On a final note, he charged Salim to focus on compliance in the appropriate quarters like ensuring that shipping lines are made to operate within the context of international shipping best practices in dealing with Nigeria, rather than wasting money and effort through paid campaigns, looking for solution in the wrong place.
“Nigerians had expected that SON other than faulting the Customs NICIS 2 as the cause of its non achieving desired quality regulatory objectives, should partner with the Customs and fashion out a Container Security Initiative – CSI as obtain in other importing climes.
“For instance in America, Britain, South Africa, and many other countries who also import from Asian countries, especially China, do so under strict adherence to specified nations quality, yet for compliance on safety and security purposes, they signed up a CSI known as the ADVANCE MANIFEST RULE aka AUTOMATED MANIFEST SYSTEM ( AMS), with the China/Shipping line.
He explained that under the CSI , Six rules are involved to drive the security initiative, and includes Carrier will have to transmit cargo declaration to the nation’s custom Authority at least 24 hour prior to commencement of loading operations at the port of loading.
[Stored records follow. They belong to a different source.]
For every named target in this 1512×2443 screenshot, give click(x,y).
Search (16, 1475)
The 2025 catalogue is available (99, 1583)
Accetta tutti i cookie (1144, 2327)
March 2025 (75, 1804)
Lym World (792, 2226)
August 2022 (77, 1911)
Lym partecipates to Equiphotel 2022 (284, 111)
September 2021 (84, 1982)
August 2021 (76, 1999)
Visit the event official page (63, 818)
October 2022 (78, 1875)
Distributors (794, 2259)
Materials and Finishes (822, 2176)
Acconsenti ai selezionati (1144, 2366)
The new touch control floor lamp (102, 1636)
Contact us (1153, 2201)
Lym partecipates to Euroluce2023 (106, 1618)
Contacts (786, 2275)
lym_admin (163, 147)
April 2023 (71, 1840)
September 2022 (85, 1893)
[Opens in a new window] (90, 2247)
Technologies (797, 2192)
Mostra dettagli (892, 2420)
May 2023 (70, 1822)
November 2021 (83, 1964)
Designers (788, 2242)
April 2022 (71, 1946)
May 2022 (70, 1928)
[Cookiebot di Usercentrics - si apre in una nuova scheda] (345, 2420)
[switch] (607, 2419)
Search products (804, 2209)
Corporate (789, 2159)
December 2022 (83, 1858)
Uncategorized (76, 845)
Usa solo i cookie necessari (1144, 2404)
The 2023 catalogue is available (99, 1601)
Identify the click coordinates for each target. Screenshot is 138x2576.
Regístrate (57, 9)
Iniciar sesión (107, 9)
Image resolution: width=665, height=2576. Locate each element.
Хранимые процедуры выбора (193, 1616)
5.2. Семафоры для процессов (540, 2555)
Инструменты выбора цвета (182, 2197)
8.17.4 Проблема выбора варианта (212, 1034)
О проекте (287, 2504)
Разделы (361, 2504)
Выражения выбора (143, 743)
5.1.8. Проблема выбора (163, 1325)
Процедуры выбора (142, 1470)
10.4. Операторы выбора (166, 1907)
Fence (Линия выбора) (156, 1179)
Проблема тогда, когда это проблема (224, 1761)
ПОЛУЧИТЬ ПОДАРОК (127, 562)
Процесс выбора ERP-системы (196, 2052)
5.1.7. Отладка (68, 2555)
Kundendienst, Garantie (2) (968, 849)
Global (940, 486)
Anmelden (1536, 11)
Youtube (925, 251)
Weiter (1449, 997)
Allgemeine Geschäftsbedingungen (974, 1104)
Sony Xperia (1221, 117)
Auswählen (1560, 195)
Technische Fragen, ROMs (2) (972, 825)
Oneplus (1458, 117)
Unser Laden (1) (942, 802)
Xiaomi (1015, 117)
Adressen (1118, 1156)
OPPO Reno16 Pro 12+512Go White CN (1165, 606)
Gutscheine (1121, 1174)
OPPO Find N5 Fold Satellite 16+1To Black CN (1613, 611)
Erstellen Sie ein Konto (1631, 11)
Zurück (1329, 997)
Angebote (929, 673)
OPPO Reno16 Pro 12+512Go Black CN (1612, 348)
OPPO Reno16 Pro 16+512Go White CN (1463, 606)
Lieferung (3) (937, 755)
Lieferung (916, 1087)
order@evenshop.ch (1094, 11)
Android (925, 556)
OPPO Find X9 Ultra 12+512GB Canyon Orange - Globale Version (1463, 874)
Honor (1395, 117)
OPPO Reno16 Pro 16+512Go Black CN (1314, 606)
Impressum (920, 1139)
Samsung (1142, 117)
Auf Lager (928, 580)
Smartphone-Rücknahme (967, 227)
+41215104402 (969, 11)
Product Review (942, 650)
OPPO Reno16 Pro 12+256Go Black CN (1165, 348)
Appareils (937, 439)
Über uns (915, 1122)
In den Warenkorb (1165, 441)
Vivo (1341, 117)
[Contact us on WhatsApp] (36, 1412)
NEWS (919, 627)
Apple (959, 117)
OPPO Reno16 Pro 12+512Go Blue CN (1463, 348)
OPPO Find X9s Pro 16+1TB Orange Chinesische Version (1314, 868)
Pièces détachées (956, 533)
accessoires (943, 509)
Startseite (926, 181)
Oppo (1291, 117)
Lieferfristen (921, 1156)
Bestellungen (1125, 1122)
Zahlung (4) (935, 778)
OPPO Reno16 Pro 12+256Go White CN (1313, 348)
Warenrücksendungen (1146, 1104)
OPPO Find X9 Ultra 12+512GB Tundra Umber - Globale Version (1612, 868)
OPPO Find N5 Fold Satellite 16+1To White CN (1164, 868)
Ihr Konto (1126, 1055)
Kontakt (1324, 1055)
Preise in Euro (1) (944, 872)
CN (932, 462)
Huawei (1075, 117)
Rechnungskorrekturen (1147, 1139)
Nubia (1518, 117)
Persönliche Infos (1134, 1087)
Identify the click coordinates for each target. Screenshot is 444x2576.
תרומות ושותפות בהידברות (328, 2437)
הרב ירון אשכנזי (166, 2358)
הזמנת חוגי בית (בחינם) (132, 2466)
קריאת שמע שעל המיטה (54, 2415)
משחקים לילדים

“After documentary check by Customs and other regulatory agencies, the Customs will notify the carrier of those shipments that are permitted to enter irrespective port of discharge. The rule ensures that, the cargo description and analysis is precise, and does not accept general description such as “FAK” or “Machinery”. Under the rule, Carrier who loads without submitting documentation 24 hours prior to loading will face fines and risk delays, including denial of permission to unload.
“SON’s non participation in physical examination or as christened “non presence” in the port has little or nothing to do with the influx of substandard goods into the ports. SON should be BOLD to confront their fearful monsters (shipping lines and their political cohorts) for the sake of the national security and safety, and stop playing to the gallery.”